DATA FOR THIS EXERCISE:
# # # # #

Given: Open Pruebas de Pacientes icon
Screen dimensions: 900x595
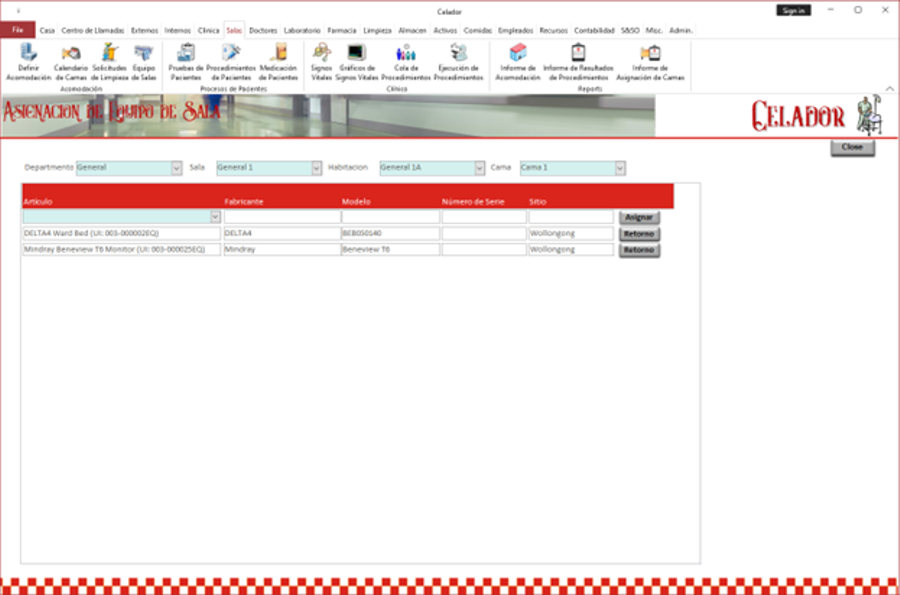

# # # # #

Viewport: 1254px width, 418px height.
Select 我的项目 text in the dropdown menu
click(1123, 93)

# # # # #

Copy the data verbatim, beginning at the line that contains "Given: Open Pruebas de Pacientes icon" and stopping after the line that contains "Screen dimensions: 900x595".

Given: Open Pruebas de Pacientes icon
Screen dimensions: 900x595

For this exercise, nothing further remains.